- **Goal of the exercise**
Show every line of the records below that contains the word "agent".

Stored items from a collection:
════════════════════

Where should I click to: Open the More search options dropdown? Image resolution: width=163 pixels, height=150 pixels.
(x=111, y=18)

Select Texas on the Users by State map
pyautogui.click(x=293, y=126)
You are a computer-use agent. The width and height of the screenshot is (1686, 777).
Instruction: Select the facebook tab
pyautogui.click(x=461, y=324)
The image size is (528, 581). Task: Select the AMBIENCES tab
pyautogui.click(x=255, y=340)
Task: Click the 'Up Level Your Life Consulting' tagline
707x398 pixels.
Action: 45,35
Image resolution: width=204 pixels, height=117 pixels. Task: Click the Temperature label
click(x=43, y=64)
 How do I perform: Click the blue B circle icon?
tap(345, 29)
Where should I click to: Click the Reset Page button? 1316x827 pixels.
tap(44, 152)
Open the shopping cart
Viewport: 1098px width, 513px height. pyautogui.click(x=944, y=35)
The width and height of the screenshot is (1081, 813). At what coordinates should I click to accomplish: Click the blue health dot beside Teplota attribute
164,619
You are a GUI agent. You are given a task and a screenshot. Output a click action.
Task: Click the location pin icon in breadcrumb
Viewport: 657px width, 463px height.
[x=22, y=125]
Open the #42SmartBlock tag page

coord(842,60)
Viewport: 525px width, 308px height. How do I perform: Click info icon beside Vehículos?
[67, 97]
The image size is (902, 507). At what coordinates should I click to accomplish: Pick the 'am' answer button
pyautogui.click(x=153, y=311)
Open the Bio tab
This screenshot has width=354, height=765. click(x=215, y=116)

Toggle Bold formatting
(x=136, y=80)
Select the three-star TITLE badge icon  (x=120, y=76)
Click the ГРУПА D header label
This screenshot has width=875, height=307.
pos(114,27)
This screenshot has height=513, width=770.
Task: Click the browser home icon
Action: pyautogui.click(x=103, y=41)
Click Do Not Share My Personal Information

════════════════════

- **Written solution**
You are a computer-use agent. The width and height of the screenshot is (1686, 777).
You are a GUI agent. You are given a task and a screenshot. Output a click action.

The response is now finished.